• What to do
**1.** Do these statements agree with the grammar peeves passage below? Answer yes or no for each, and quote the deciding words of the passage exactly.
(a) The writer's list of peeves is ranked from most to least annoying.
(b) The writer accepts ending a sentence with a preposition where doing so makes sense.
(c) The writer presents "different than" as a usage that has only recently appeared.
**2.** Pick up the grammar peeves passage below after its final sentence and carry it on.

• Selected passage
━━━━━━

Personally, I find the “Got milk?” ad—and every tired play on it—peeve-provoking.
I found myself tempted to ask, “Got peeves?” in a tone of ridicule but thankfully, I had my answer before I had the chance to type those clichéd words.
Comments I received on a recent piece on poorly written song lyrics showed that my readers are bursting with word usage gripes, off the radio as well as on.
So, friends, this playground is safe. Let ‘em out.
I have a top 10 list of my own, in no particular order. If there’s sufficient interest, we can explore each one in detail at some later time.
Apostrophe used to form a plural. I don’t like to look a gift horse in the mouth, but it’s tempting when the tag reads From: The Smith’s.
“I” used as an objective pronoun, as in please send your response to Mary and I. If Mary drops out, send your response to I? Really? Conversely, some of the same people bugged by I turn right around and say, she is as old as me.
“Myself,” other than as a reflexive pronoun, as in, if you have any questions, please do not hesitate to contact myself. You cannot contact myself because you are not I. Also, “myself” is not an intelligent substitute for “I.”
“Different than” instead of “different from.” This one appears to have cropped up lately and is getting out of control, even among the most articulate of speakers. Someone please do something.
Prepositions as sentence-enders. I realize the rules have relaxed on this one and I am willing to accept that, where it makes sense. Where it does not make sense: “How long were you gone for?” “Where did you get that from?” “How late will you be out til?”

━━━━━━

• Provided records
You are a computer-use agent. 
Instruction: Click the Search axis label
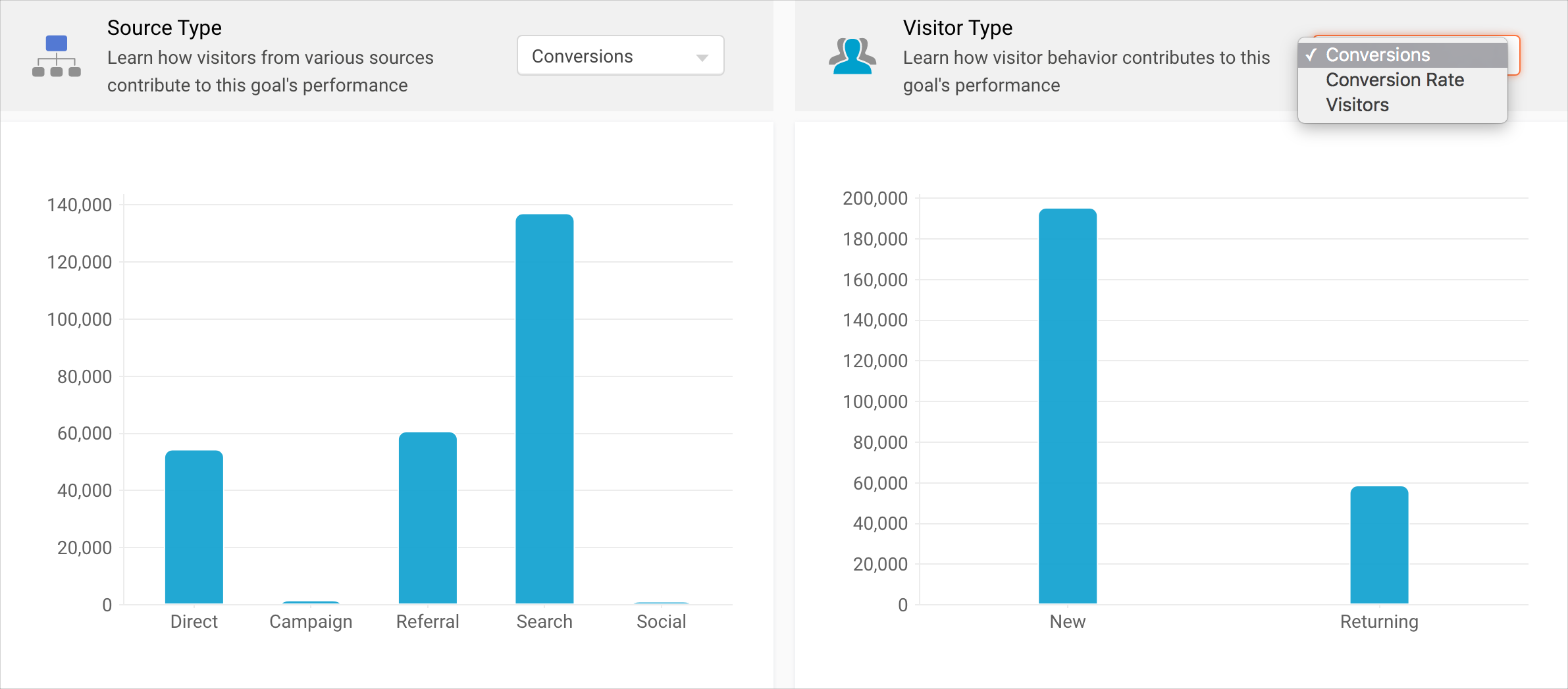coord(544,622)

━━━━━━

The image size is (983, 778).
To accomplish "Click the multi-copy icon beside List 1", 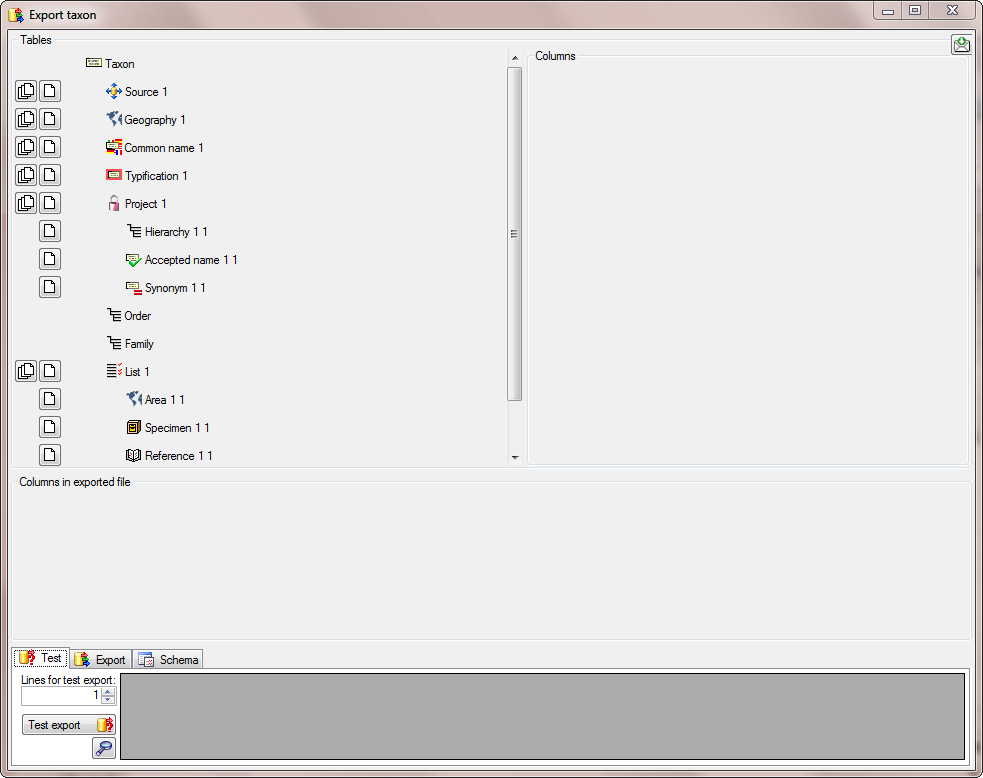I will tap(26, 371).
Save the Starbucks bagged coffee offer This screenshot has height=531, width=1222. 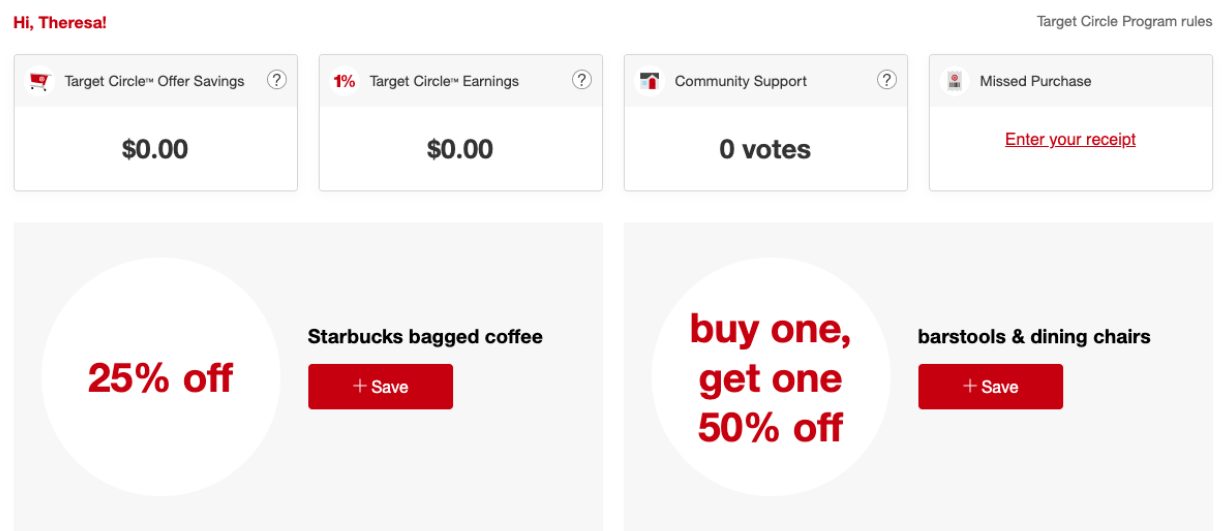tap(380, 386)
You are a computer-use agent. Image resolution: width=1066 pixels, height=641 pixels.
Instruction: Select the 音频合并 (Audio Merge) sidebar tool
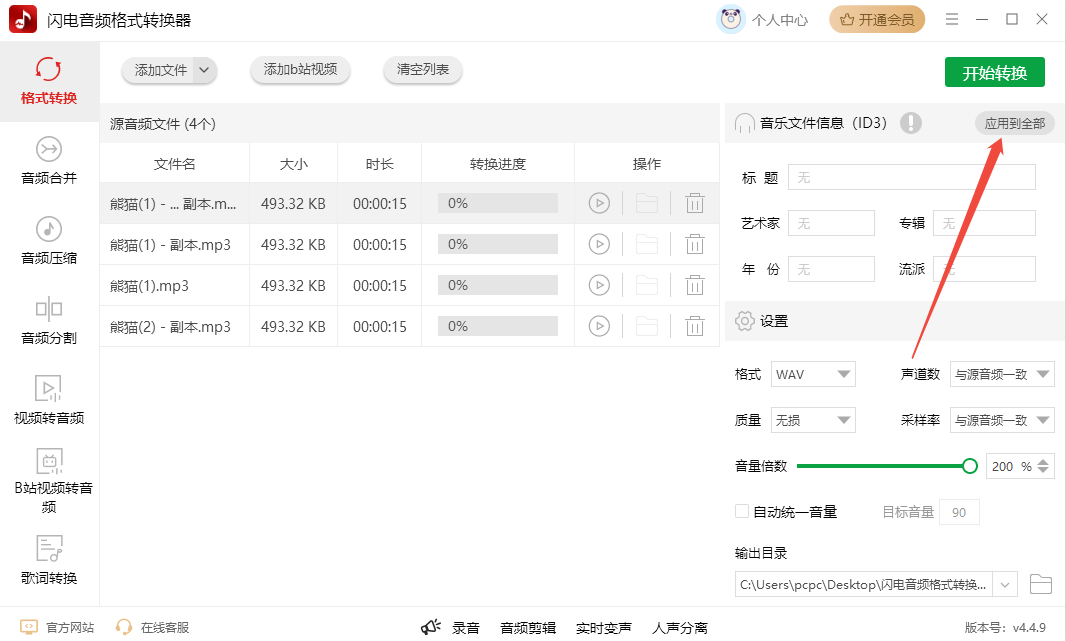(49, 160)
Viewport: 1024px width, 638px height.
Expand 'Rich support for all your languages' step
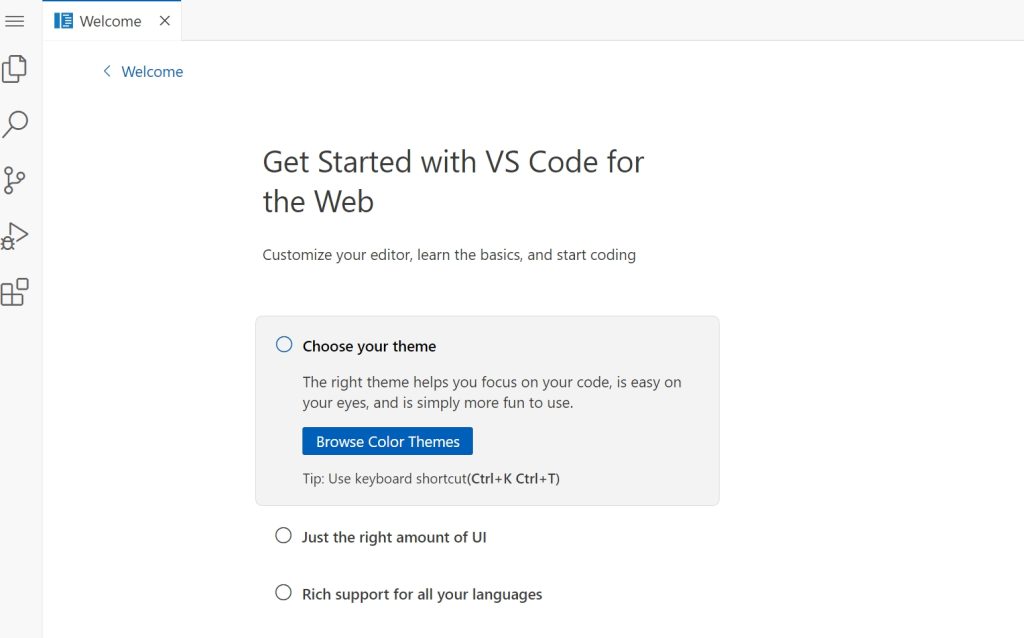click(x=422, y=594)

━━━━━━

• Solved tasks
**1.**
(a) No: "in no particular order."
(b) Yes: "I realize the rules have relaxed on this one and I am willing to accept that, where it makes sense."
(c) Yes: "This one appears to have cropped up lately and is getting out of control, even among the most articulate of speakers."

**2.**
Random quotation marks. If you are going to put something in quotes, someone better have said it. Who said, Wipe your “Feet?” This example comes from the “blog” of “unnecessary” quotation marks – check it out for a chuckle.
Mispronunciation. One example, Pulitzer is PULL-it-ser, not PEW-lit-ser. NU-cle-ar, not NU-cue-lar. I could go on—and will.
Punctuation outside the quotation marks, when writing in the United States. I realize the Europeans do it differently but, until Jeopardy is filmed in the UK, I’d like the clue-writers to put periods and commas back inside the quotes.
Adverbs preceding absolute adjectives—such as unique, true, accurate or pregnant. Nothing is “very unique,” “so true,” “completely accurate” or “a little bit pregnant.” It is or it isn’t.
People who don’t think good grammar matters, especially public speakers. I read an analogy once that likened good speech to a practiced art. The commentator noted that, when we go to a musical performance and a singer hits the wrong note, we don’t say, “that’s all right, I know what note he meant to sing.”
Wow, it’s hard to stop at 10.
7 responses to “Lay down your peeves”
People writing or saying “wa-la” instead of “voilà.” (I thought this was a fluke when I first saw it, but I’ve now encountered it more than a dozen times.)
It’s pronounced “library,” not “liebary.” It’s “Tyoosday,” not “Toosday.
And starting a sentence with a conjunction.
I cringe every time someone uses “that” when “who” is appropriate (apologies for the quote marks – I’m typing on my Blackberry and there is no way to add italics).
Example: Monica is someone that uses good grammer.
You struck my nerve – my all time biggest peeve is, “Where are you at?”
The shame about the poorly spoken public speakers is that, to whom grammar matters, the message is lost over the errors. One would think that speakers, particularly those who reap in tens of thousands of dollars per appearance, hire grammar coaches. I would!
Wait – I hear a new career calling (someone)!
Nails on a blackboard? Plug up your ears–here it comes: “The problem is is…..” or even worse, “The problem was is…”
No place to stop once we get rolling! But please, let us not forget misuse of “which” and “that,” with corresponding comma usage. I understand “irregardless” and “more importantly” (re elliptical clause) are now slipping through with a wink, but they’re just wrong, people!
Fewer vs. Less.
Utilize vs. use
And what not (This is usually spoken indicating a significant lack of subject matter expertise on the part of the speaker.)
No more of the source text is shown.